_DOCUMENT SECTION_

## START

Find out everything there is to know about performance-based pay structures, including advantages and drawbacks.

Performance-based pay is a compensation system where employees receive extra cash for the results they deliver.

This can be based on team or individual performance and is a great way to motivate and retain staff.

But before you implement these financial incentives, you need to understand what they are, what they entail, and the advantages and drawbacks associated with them to make an informed decision.

In this guide, we'll explore all of the above so you can be more informed—including the five different types of pay-based-on-performance structures.

What Is Performance-Based Pay?

As mentioned, performance-based pay (PBP)—or pay-for-performance systems—is a compensation strategy that rewards employees based on individual or team performance.

Employee performance is tied to measurable, predetermined benchmarks you set within your company, such as sales/performance targets or project outcomes.

Performance-based rewards are designed to:

  • Motivate employees
  • Improve productivity
  • Align your workforce with organizational goals.

In fact, according to a 2022 Lever study, salary or potential bonuses are the biggest motivators for employees to stay at a company, with 46% of employees preferring them over flexible work arrangements.

You can use different performance bonuses in the workplace to motivate and retain staff, such as:

  • Merit pay increases
  • Commission structures
  • Profit-sharing plans

Each performance-based compensation system has its own unique characteristics, which we'll cover in the next section.

## END

_EXCERPTED DATA_
## START

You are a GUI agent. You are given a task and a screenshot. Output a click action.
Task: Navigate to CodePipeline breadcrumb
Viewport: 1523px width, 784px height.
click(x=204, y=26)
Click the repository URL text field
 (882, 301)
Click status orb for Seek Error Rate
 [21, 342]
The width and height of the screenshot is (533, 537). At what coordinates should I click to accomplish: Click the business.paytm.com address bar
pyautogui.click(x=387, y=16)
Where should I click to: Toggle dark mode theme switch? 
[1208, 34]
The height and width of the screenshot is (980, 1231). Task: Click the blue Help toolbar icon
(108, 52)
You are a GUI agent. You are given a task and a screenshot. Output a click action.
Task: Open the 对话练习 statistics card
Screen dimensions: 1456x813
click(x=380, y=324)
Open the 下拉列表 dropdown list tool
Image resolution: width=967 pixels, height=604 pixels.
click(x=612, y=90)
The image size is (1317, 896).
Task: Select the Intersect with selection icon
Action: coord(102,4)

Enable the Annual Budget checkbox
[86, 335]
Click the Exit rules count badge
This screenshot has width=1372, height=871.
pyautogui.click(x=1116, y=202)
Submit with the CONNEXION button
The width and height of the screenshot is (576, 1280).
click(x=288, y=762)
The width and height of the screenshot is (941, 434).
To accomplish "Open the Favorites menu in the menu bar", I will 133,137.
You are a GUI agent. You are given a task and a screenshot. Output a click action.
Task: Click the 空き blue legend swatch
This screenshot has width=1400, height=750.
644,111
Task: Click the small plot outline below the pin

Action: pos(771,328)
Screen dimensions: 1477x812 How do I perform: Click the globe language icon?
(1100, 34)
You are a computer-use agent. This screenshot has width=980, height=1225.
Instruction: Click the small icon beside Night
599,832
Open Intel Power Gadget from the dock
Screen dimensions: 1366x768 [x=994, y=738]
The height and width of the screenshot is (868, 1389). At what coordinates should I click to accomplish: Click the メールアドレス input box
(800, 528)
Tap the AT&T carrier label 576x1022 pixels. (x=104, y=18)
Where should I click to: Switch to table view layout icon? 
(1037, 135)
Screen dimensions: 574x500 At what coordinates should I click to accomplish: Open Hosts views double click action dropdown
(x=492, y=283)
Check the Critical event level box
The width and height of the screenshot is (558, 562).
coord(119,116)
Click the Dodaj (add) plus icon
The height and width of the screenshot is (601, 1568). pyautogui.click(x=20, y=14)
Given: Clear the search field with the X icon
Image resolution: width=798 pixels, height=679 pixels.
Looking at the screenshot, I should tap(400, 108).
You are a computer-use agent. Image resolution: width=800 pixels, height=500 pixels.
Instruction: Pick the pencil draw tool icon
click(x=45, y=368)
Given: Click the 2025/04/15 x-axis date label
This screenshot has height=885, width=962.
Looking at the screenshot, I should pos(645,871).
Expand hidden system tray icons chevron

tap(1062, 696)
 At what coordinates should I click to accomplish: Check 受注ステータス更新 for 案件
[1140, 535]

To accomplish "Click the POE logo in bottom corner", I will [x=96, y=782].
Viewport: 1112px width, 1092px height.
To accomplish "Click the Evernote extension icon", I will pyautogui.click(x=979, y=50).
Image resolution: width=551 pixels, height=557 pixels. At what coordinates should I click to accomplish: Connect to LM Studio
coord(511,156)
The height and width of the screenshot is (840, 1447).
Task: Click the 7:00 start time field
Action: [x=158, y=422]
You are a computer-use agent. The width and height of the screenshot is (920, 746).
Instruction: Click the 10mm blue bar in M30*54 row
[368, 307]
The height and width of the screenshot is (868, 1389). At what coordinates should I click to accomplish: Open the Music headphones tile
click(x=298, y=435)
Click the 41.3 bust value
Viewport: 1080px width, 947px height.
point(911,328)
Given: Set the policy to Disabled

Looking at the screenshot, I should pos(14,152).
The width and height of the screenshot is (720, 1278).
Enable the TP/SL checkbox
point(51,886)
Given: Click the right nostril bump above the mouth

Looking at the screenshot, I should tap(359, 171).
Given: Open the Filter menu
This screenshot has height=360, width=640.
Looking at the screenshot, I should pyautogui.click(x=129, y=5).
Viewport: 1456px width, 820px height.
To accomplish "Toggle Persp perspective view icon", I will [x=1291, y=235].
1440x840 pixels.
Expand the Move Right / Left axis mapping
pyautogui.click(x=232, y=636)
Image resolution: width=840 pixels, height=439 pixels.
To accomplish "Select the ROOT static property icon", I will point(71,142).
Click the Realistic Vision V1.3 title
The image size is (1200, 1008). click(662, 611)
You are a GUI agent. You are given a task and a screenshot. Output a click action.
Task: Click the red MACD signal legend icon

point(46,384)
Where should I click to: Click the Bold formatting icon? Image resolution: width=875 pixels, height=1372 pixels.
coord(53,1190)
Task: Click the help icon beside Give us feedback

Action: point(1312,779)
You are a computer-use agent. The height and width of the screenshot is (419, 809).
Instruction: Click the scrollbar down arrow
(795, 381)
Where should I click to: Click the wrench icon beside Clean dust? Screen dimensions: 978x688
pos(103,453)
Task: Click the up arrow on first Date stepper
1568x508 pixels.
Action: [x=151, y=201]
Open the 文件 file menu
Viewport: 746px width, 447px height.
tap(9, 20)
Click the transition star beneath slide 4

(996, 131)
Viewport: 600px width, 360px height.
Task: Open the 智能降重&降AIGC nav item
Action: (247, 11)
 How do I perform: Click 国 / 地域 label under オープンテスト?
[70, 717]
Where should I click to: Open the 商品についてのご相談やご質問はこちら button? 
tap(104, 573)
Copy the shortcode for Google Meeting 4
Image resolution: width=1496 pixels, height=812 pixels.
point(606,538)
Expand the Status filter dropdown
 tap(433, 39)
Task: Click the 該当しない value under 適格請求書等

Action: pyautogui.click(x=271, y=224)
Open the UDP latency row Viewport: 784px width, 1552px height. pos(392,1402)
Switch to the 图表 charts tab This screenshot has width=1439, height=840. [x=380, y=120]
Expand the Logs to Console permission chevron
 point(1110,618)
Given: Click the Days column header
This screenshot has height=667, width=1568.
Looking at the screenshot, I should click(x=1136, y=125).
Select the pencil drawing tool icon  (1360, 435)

## END

_TASKS TO PERFORM_
1. Decide whether each statement agrees with the text on performance-based pay, answering yes or no and quoting the deciding words: (a) Performance-based pay can reward team performance as well as individual performance. (b) The 2022 Lever study found that 46% of employees prefer flexible work arrangements over salary or potential bonuses. (c) Profit-sharing plans appear among the performance bonuses listed.
2. From the records, reproduce the lines starting at the one containing "Where should I click to: Click the Bold" and ending after the one containing "tap(433, 39)".

_EXERCISE RESULTS_
1.
(a) Yes: "This can be based on team or individual performance"
(b) No: "with 46% of employees preferring them over flexible work arrangements"
(c) Yes: "Profit-sharing plans"

2.
Where should I click to: Click the Bold formatting icon? Image resolution: width=875 pixels, height=1372 pixels.
coord(53,1190)
Task: Click the help icon beside Give us feedback

Action: point(1312,779)
You are a computer-use agent. The height and width of the screenshot is (419, 809).
Instruction: Click the scrollbar down arrow
(795, 381)
Where should I click to: Click the wrench icon beside Clean dust? Screen dimensions: 978x688
pos(103,453)
Task: Click the up arrow on first Date stepper
1568x508 pixels.
Action: [x=151, y=201]
Open the 文件 file menu
Viewport: 746px width, 447px height.
tap(9, 20)
Click the transition star beneath slide 4

(996, 131)
Viewport: 600px width, 360px height.
Task: Open the 智能降重&降AIGC nav item
Action: (247, 11)
 How do I perform: Click 国 / 地域 label under オープンテスト?
[70, 717]
Where should I click to: Open the 商品についてのご相談やご質問はこちら button? 
tap(104, 573)
Copy the shortcode for Google Meeting 4
Image resolution: width=1496 pixels, height=812 pixels.
point(606,538)
Expand the Status filter dropdown
 tap(433, 39)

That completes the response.